Differential effect of muscle vibration on intracortical inhibitory circuits in humans

Low amplitude muscle vibration (0.5 ms; 80 Hz; duration 1.5 s) was applied in turn to each of three different intrinsic hand muscles (first dorsal interosseus, FDl; abductor pollicis brevis, APB; and abductor digiti minimi, ADM) in order to test its effect on the EMG responses evoked by transcranial magnetic stimulation (TMS). Recordings were also taken from flexor and extensor carpi radialis (FCR and ECR, respectively). We evaluated the amplitude of motor evoked potentials (MEPs) produced by a single TMS pulse, short interval intracortical inhibition and facilitation (SICI and ICF) and long interval intracortical inhibition (LICI). TMS pulses were applied 1s after the start of vibration with subjects relaxed throughout.

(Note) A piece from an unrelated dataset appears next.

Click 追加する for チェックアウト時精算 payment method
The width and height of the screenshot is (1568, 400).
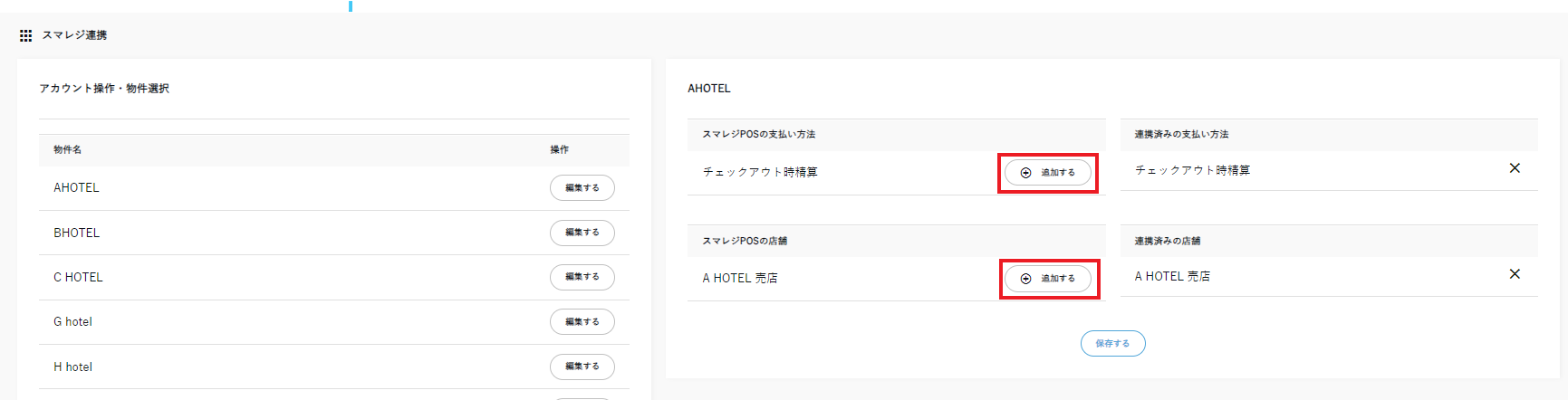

Vibration increased the amplitude of MEPs evoked in the vibrated muscle (162 +/- 6 % of MEP with no vibration; mean +/- S.E.M.), but suppressed MEPs in the two non-vibrated hand muscles (72 9 %). Compared with no vibration (test response reduced to 51 +/- 5 % of control), there was less SICI in the vibrated muscle (test response reduced to 92 +/- 28 % of control) and more in the non-vibrated hand muscles (test response reduced to 27 +/- 5 % of control). The opposite occurred for LICI: compared with the no vibration condition (test response reduced to 33 6 % control), there was more LICI in the vibrated muscle (test response reduced to 17 3 % control) than in the non-vibrated hand muscles (test response reduced to 80 +/- 11 % control) even when the intensity of the test stimulus was adjusted to compensate for the changes in baseline MEP. There was no effect on ICF. Cutaneous stimulation of the index finger (80 Hz, 1.5 s duration, twice sensory threshold) had no consistent differential effect on any of the parameters. We conclude that vibratory input from muscle can differentially modulate excitability in motor cortical circuits.